The case is In re Tribune Co., 08-13141, U.S. Bankruptcy Court, District of Delaware (Wilmington).
BP, Extended Stay, Las Vegas Strip Property: Audio
BP Plc, Extended Stay Inc. and FX Luxury Las Vegas I LLC are the bankruptcy cases covered in the latest bankruptcy podcast on the Bloomberg terminal and Bloomberglaw.com. To listen, click here.
A&P Demoted to CCC+ Corporate on Refinancing Risk
Great Atlantic & Pacific Tea Co. was downgraded one notch yesterday by Standard & Poor’s to a CCC+ corporate grade, in part due to concern about debt maturities in 2011.
S&P in addition is concerned about multiemployer pension debt, “limited free cash flow generation, and geographic concentration.” The new S&P rating is one level higher than the demotion issued in April by Moody’s Investors Service.

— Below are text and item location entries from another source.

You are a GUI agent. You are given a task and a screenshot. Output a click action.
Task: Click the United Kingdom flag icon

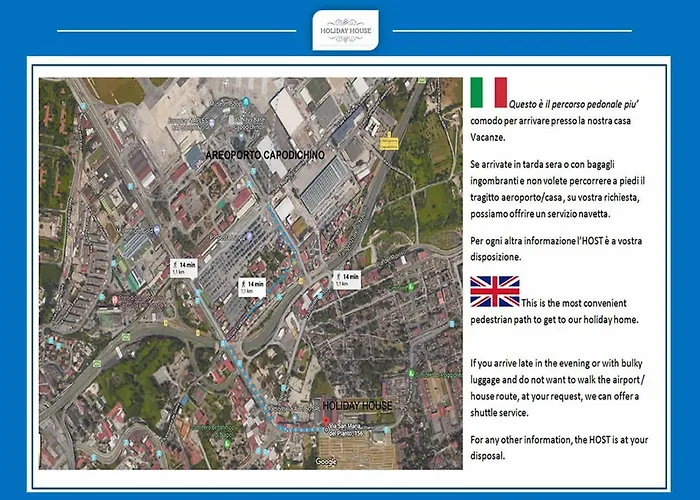coord(495,291)
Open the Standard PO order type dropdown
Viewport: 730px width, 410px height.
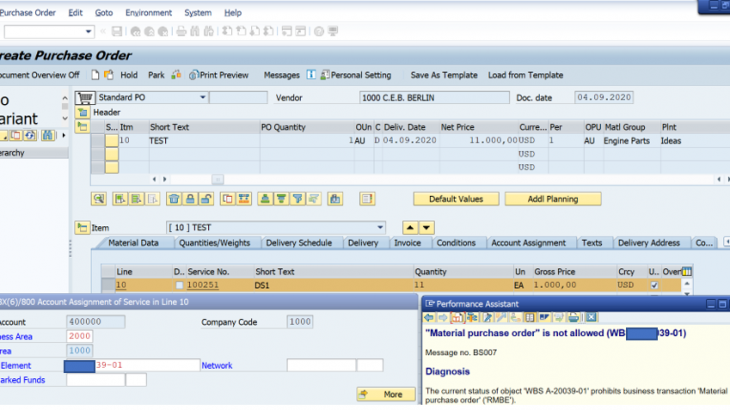tap(203, 98)
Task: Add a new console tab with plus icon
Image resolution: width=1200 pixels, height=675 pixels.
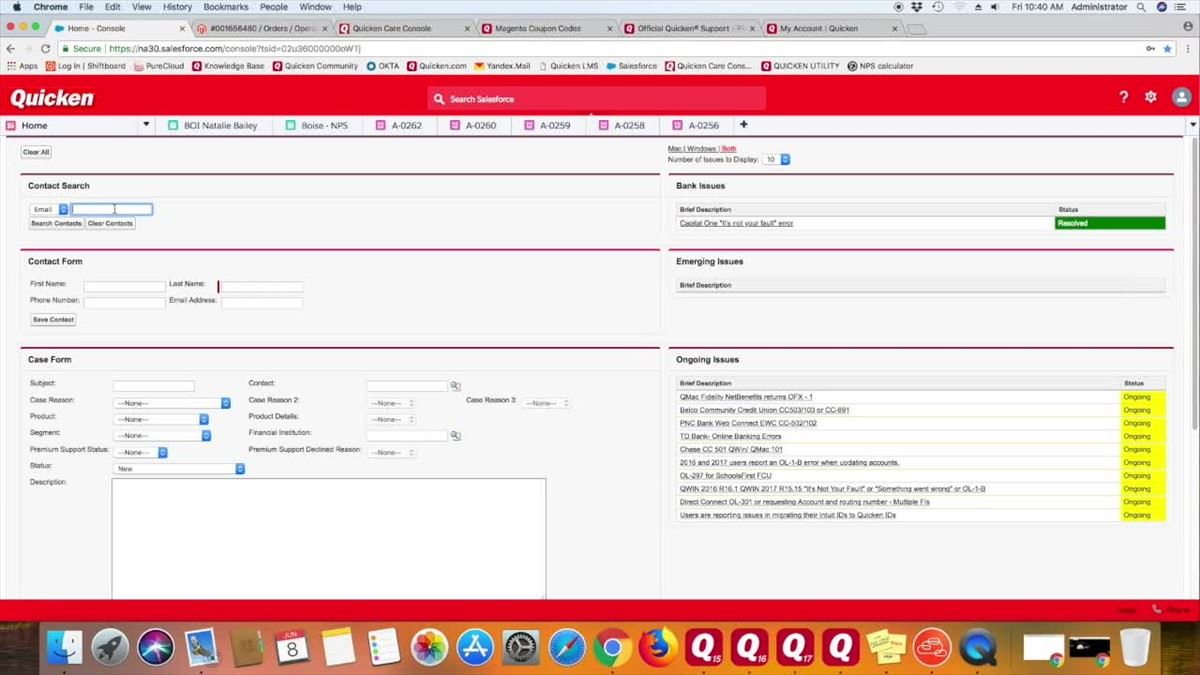Action: click(743, 125)
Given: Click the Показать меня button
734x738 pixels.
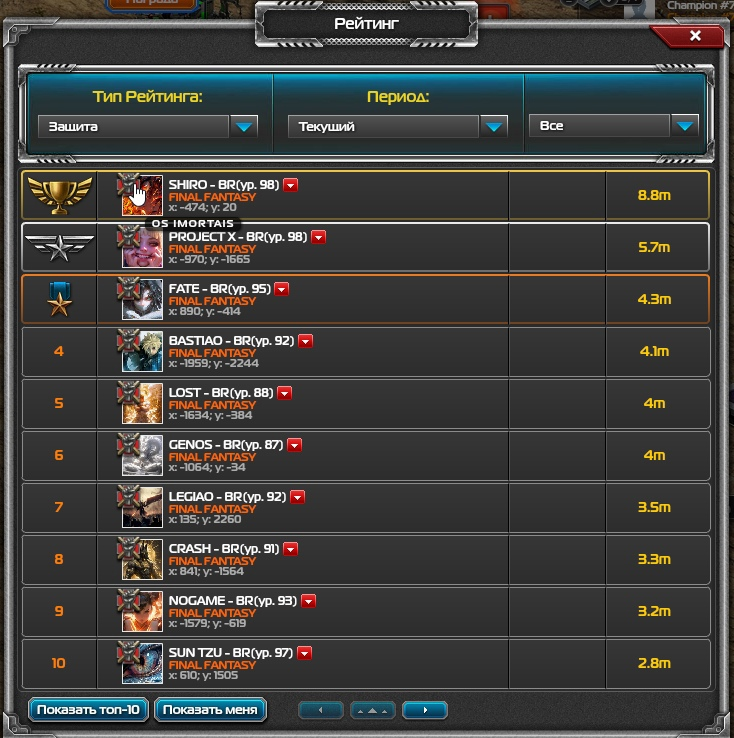Looking at the screenshot, I should pyautogui.click(x=210, y=710).
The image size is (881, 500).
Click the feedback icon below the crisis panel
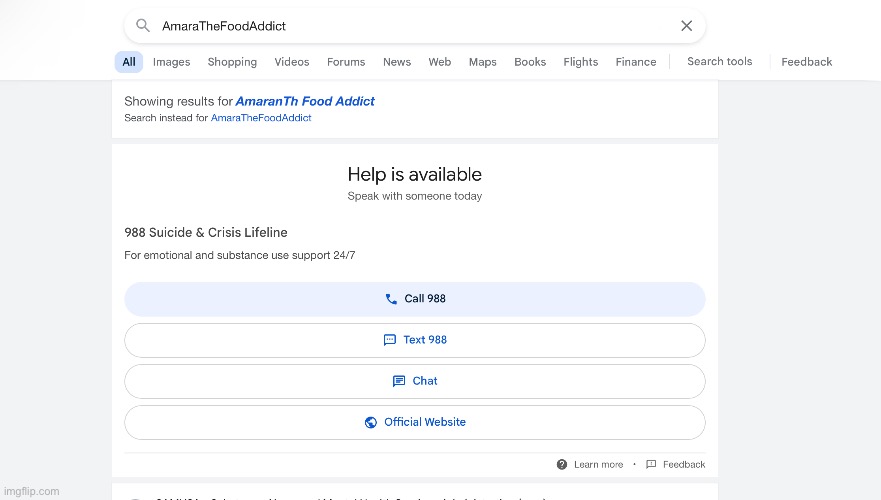tap(651, 464)
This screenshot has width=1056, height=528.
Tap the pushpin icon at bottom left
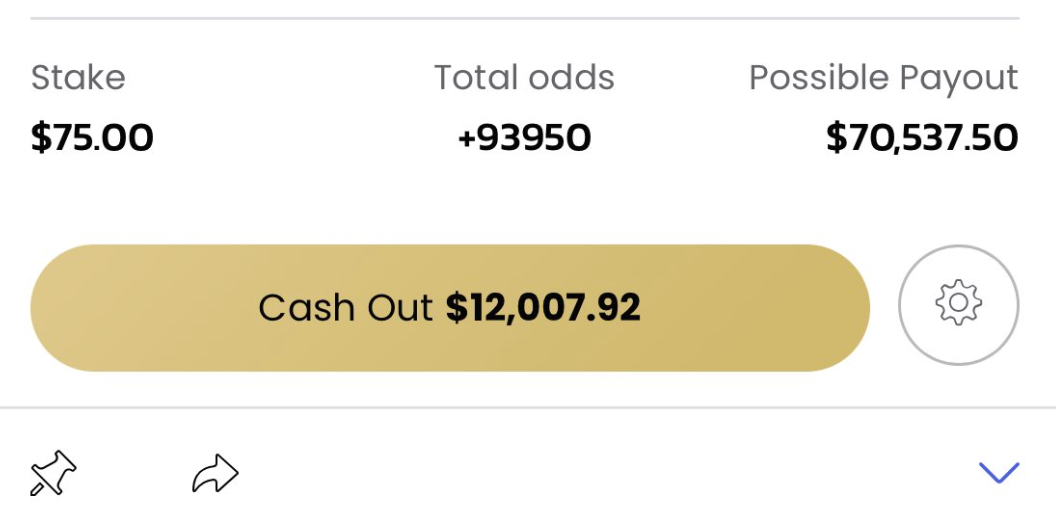(x=54, y=473)
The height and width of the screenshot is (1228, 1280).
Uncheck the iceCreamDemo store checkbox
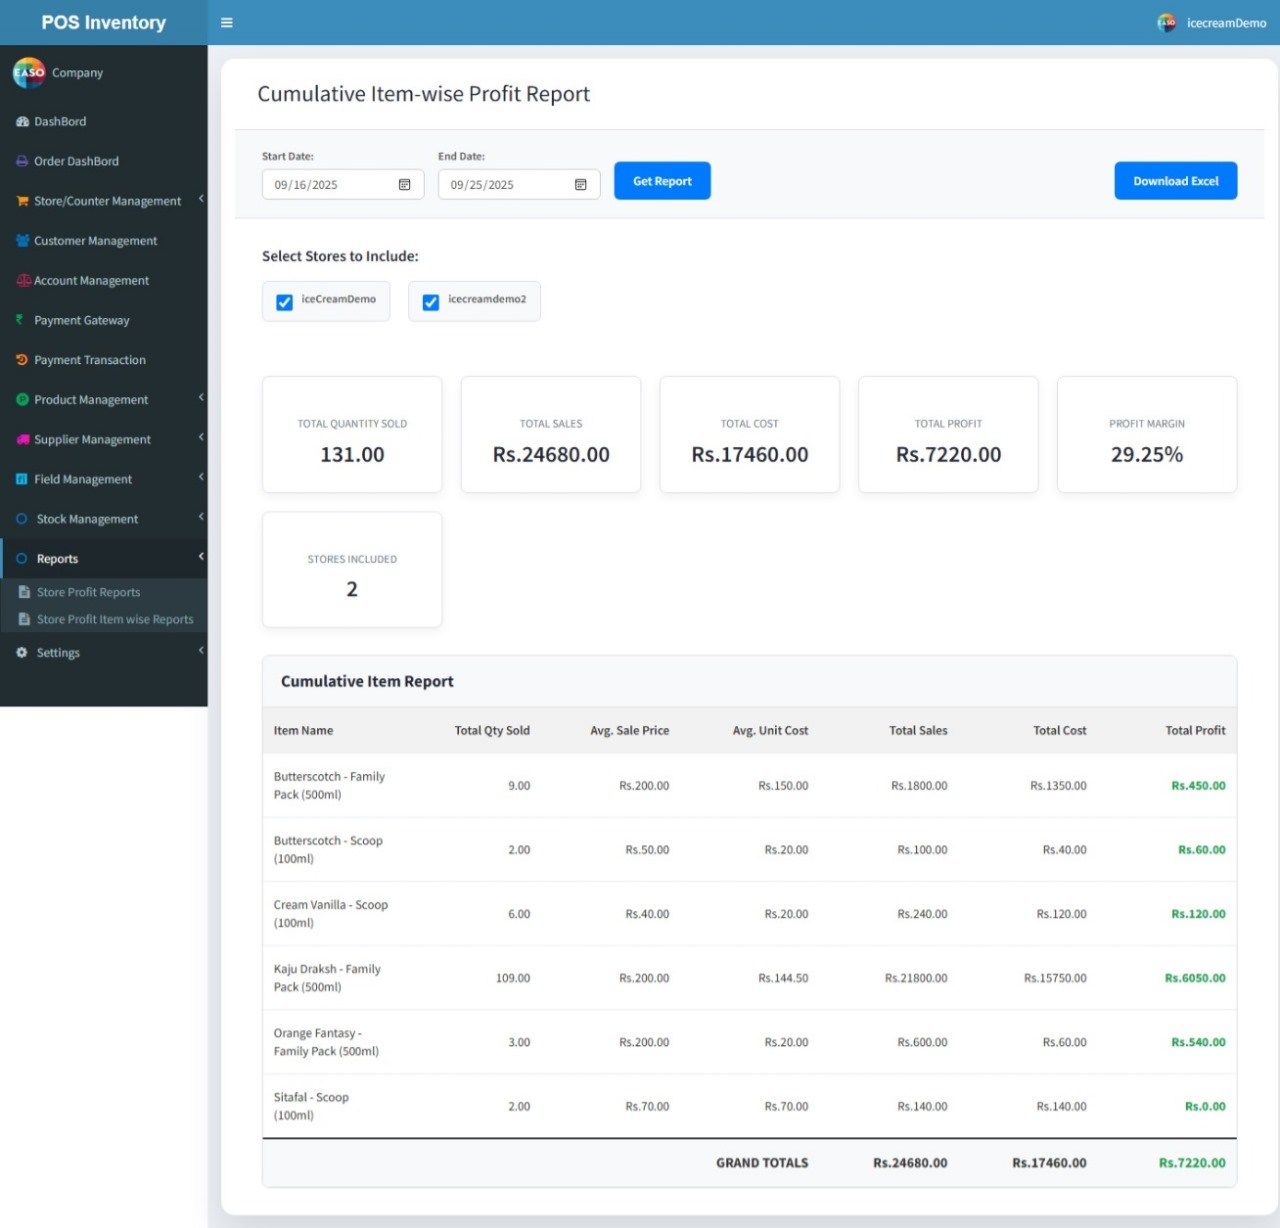coord(284,301)
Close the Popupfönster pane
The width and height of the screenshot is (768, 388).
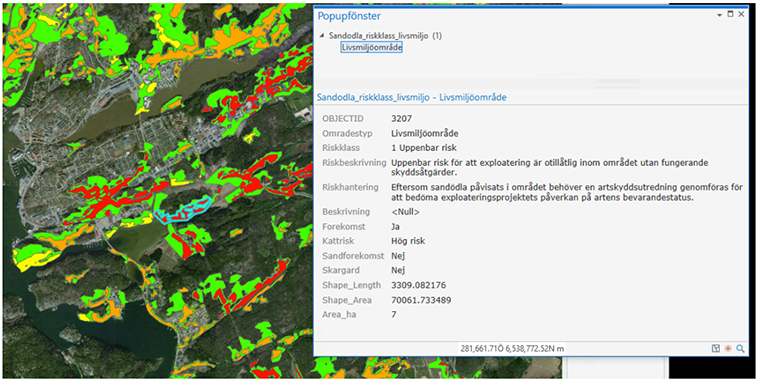click(x=741, y=14)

S&P predicts that senior secured noteholders would recover up to 50 percent in the event of payment default. For unsecured debt, the new rating is CCC- coupled with a judgment that the recovery will range between nothing and 10 percent.
S&P calculates A&P as having $3.5 billion of adjusted debt in February.
A&P reported a $876 million net loss and an $802 million loss from continuing operations for the fiscal year ended in February, on sales of $8.81 billion. The loss from operations in the year was $600.6 million.
The balance sheet is upside down, with total assets of $2.82 billion and total liabilities of $3.22 billion in February.
Montvale, New Jersey-based A&P had 429 stores in February, mostly in New York, New Jersey, and Pennsylvania.